===== GIVEN RECORDS =====

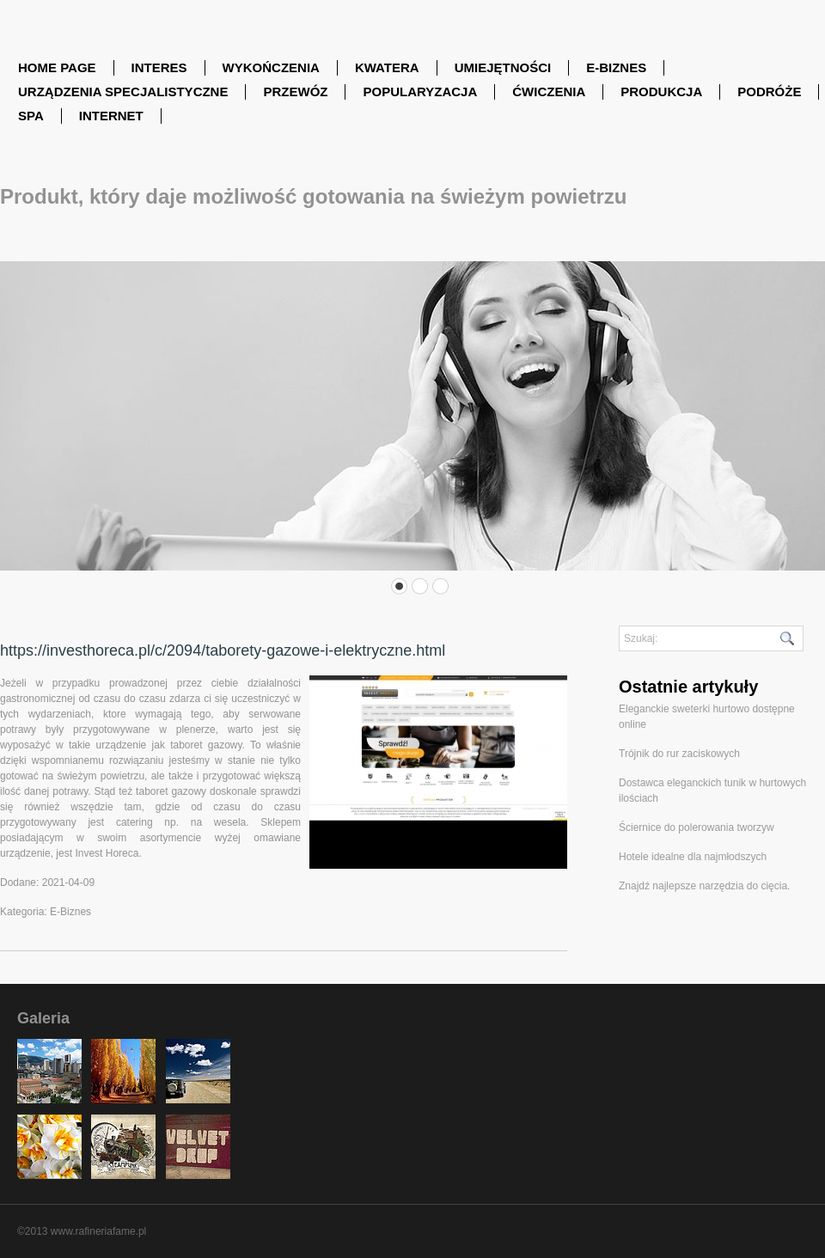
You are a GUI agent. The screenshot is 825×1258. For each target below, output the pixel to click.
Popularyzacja (420, 91)
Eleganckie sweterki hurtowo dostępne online (707, 716)
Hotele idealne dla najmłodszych (693, 857)
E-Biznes (616, 67)
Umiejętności (503, 67)
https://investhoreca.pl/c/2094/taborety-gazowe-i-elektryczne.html (222, 650)
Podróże (769, 91)
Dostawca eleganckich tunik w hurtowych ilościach (712, 790)
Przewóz (295, 91)
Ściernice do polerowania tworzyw (696, 827)
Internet (111, 115)
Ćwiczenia (548, 91)
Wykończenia (271, 67)
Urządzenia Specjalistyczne (123, 91)
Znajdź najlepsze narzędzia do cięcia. (704, 886)
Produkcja (661, 91)
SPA (31, 115)
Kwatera (387, 67)
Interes (159, 67)
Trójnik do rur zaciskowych (679, 754)
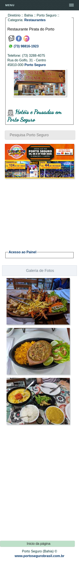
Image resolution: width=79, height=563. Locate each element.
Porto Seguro (35, 65)
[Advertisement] (39, 211)
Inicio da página (38, 543)
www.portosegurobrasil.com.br (39, 556)
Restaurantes (35, 20)
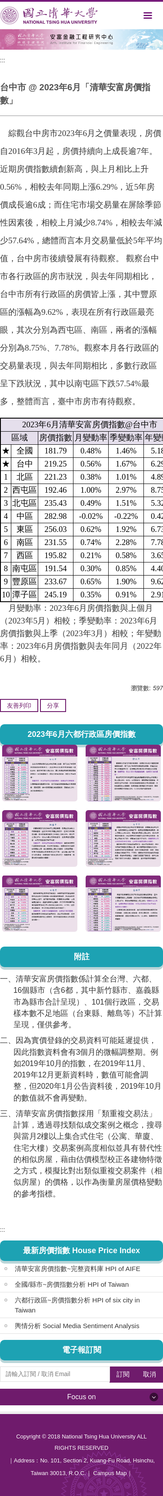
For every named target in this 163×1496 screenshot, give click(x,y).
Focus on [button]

=====

TASK DETAILS:
Reproduce all of the items above character for character, leaving out the pictures.

TASK RESULT:
You are a GUI agent. The screenshot is 825×1258. For each target below, output the pixel to click.
Popularyzacja (420, 91)
Eleganckie sweterki hurtowo dostępne online (707, 716)
Hotele idealne dla najmłodszych (693, 857)
E-Biznes (616, 67)
Umiejętności (503, 67)
https://investhoreca.pl/c/2094/taborety-gazowe-i-elektryczne.html (222, 650)
Podróże (769, 91)
Dostawca eleganckich tunik w hurtowych ilościach (712, 790)
Przewóz (295, 91)
Ściernice do polerowania tworzyw (696, 827)
Internet (111, 115)
Ćwiczenia (548, 91)
Wykończenia (271, 67)
Urządzenia Specjalistyczne (123, 91)
Znajdź najlepsze narzędzia do cięcia. (704, 886)
Produkcja (661, 91)
SPA (31, 115)
Kwatera (387, 67)
Interes (159, 67)
Trójnik do rur zaciskowych (679, 754)
Image resolution: width=79, height=563. Locate each element.
Porto Seguro (35, 65)
[Advertisement] (39, 211)
Inicio da página (38, 543)
www.portosegurobrasil.com.br (39, 556)
Restaurantes (35, 20)
For every named target in this 163×1496 screenshot, give click(x,y).
Focus on [button]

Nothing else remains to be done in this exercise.